■ **Work item**
Return all of the following entries as written, but without the images.

[Listed records Boundary: Start]

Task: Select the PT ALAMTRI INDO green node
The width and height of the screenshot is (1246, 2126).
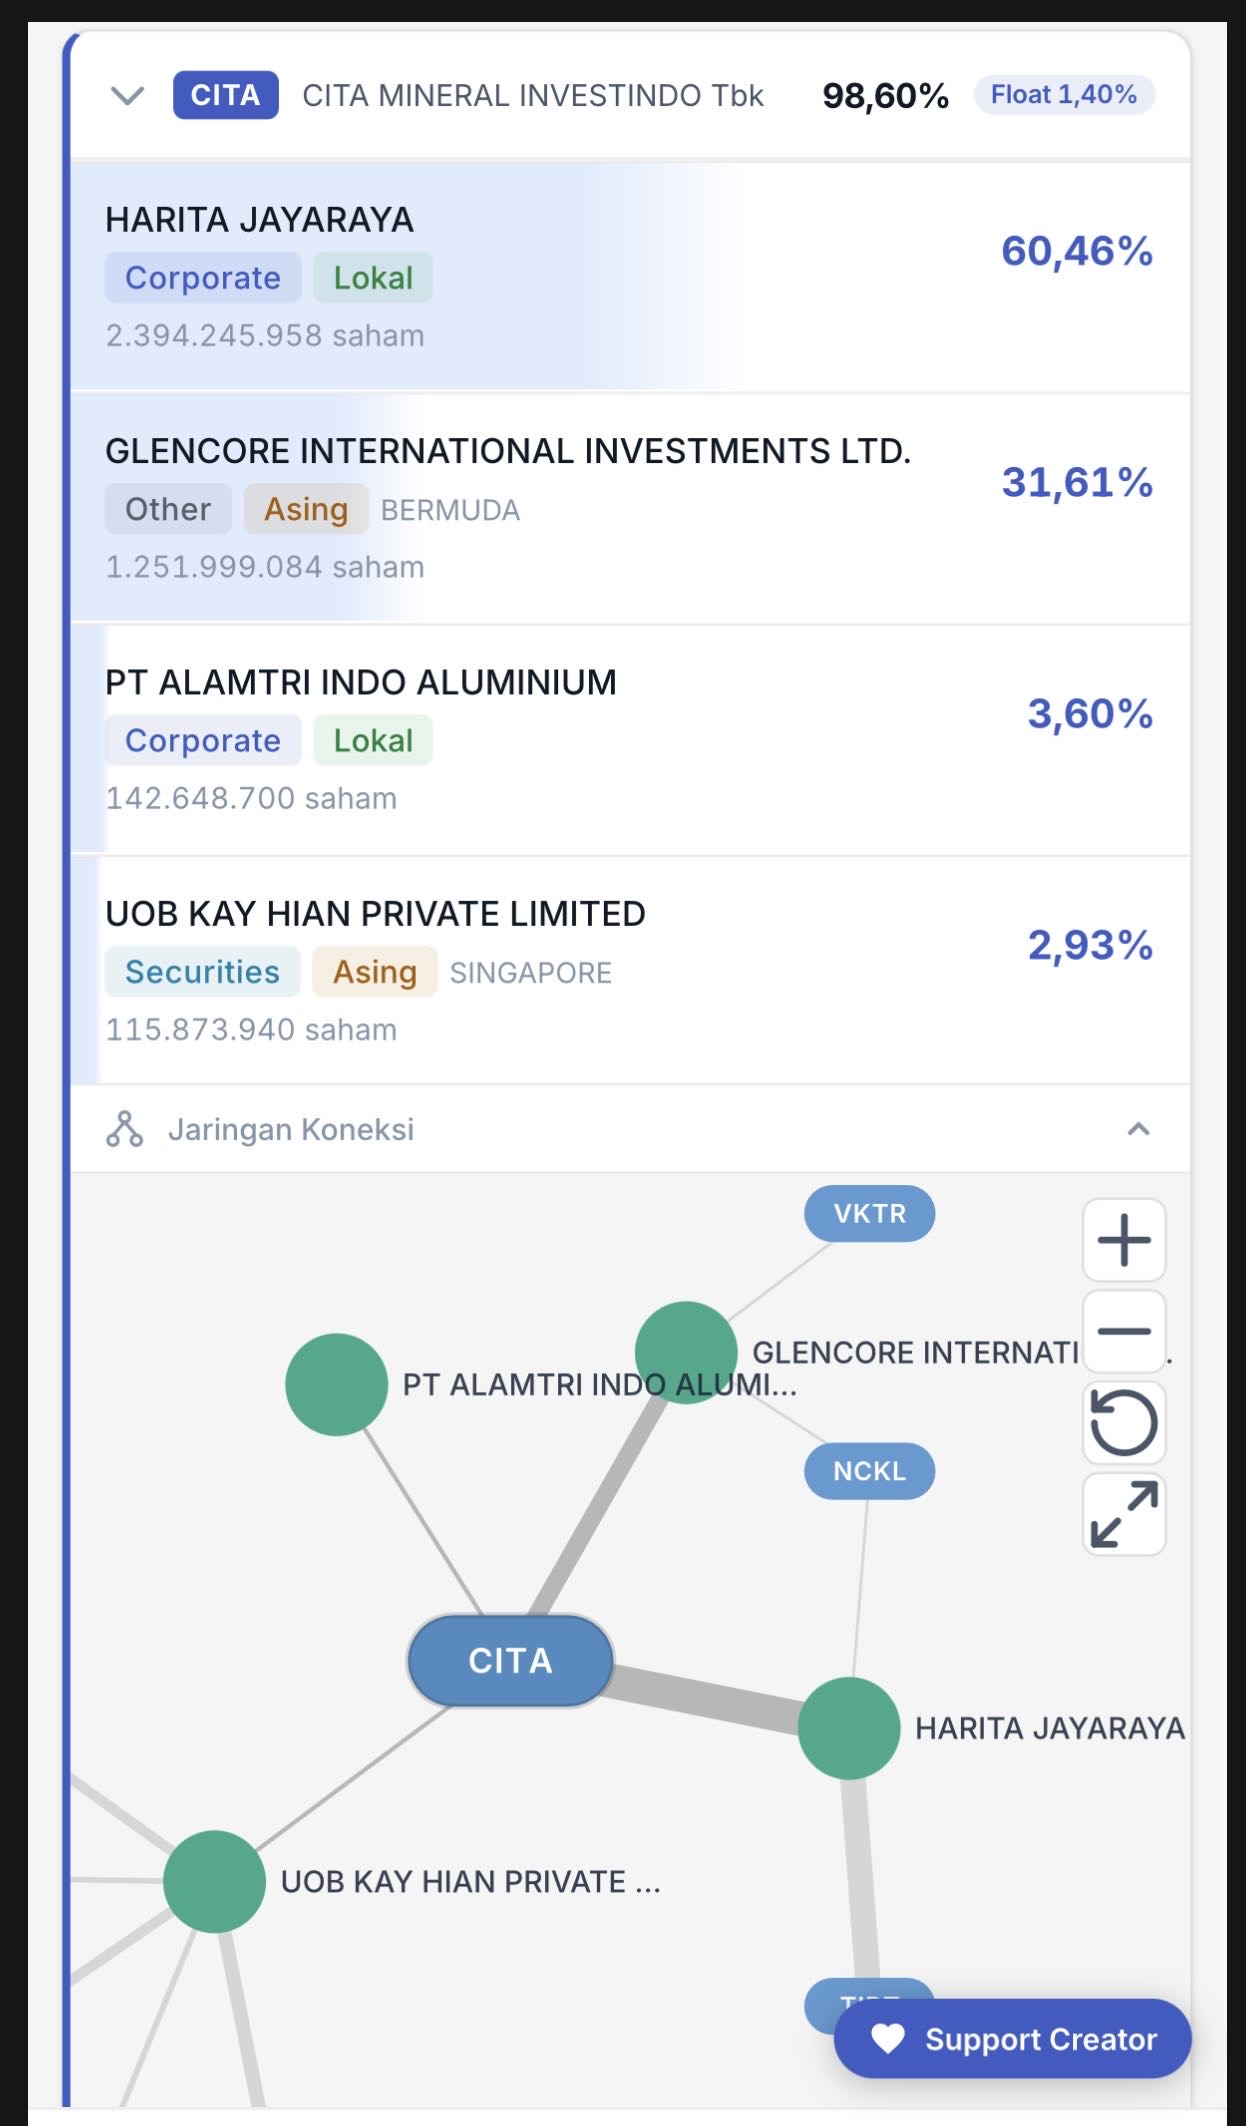Action: pyautogui.click(x=336, y=1384)
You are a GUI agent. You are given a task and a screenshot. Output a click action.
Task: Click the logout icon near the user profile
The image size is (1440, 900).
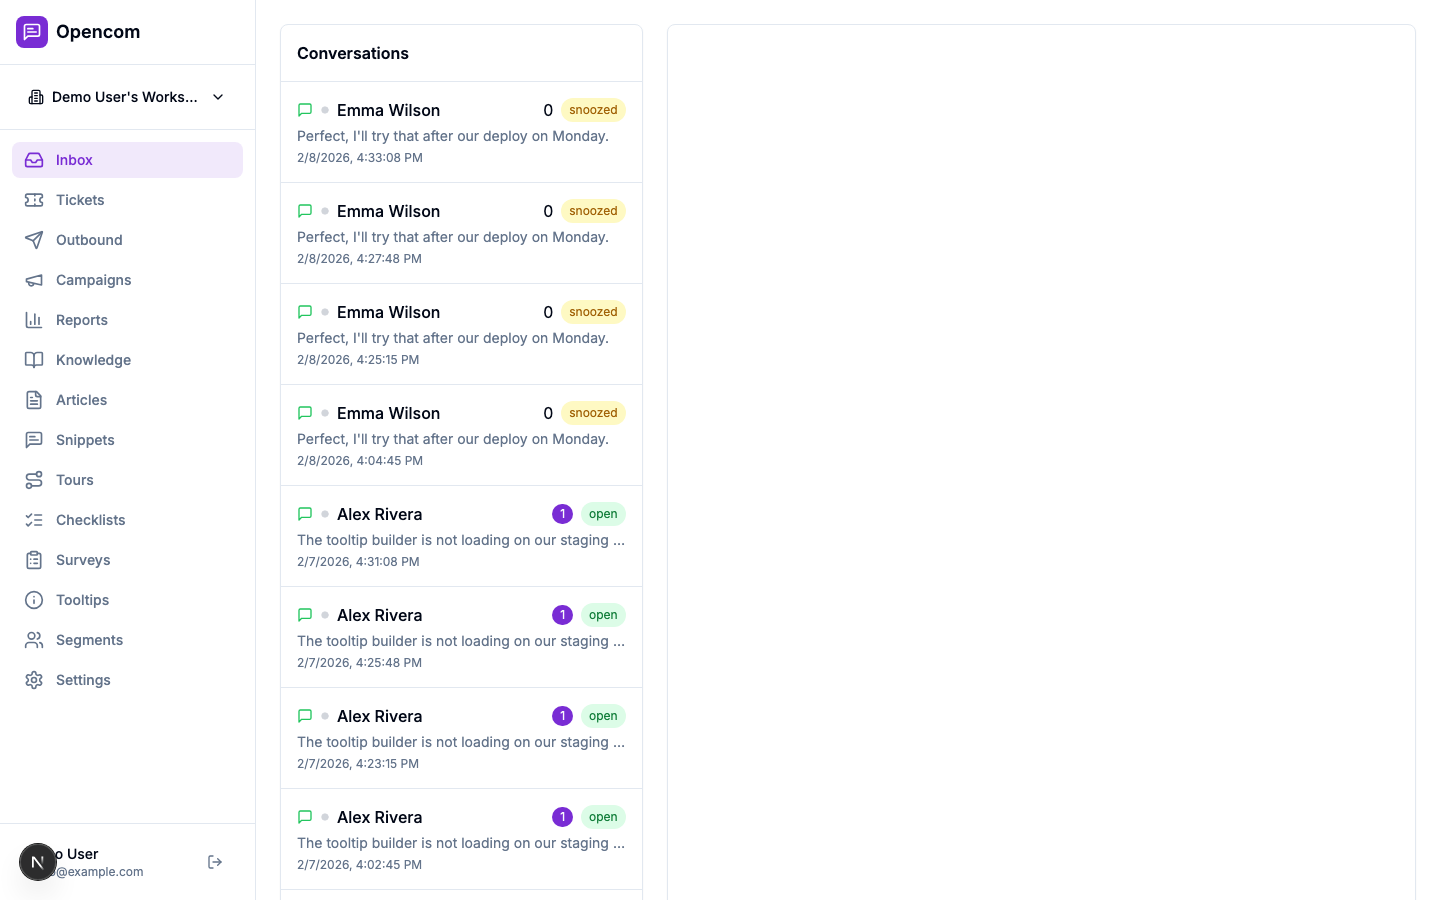pyautogui.click(x=215, y=861)
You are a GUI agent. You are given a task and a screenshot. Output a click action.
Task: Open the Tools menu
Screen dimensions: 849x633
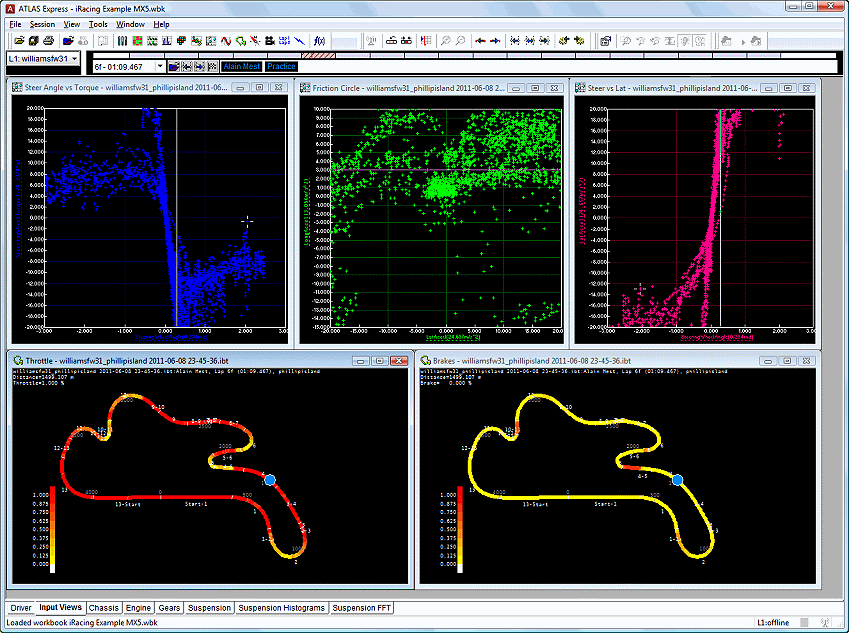98,23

[Listed records Boundary: End]

■ **Your response**
Task: Select the PT ALAMTRI INDO green node
The width and height of the screenshot is (1246, 2126).
Action: pyautogui.click(x=336, y=1384)
You are a GUI agent. You are given a task and a screenshot. Output a click action.
Task: Click the logout icon near the user profile
The image size is (1440, 900).
pyautogui.click(x=215, y=861)
You are a GUI agent. You are given a task and a screenshot. Output a click action.
Task: Open the Tools menu
Screen dimensions: 849x633
98,23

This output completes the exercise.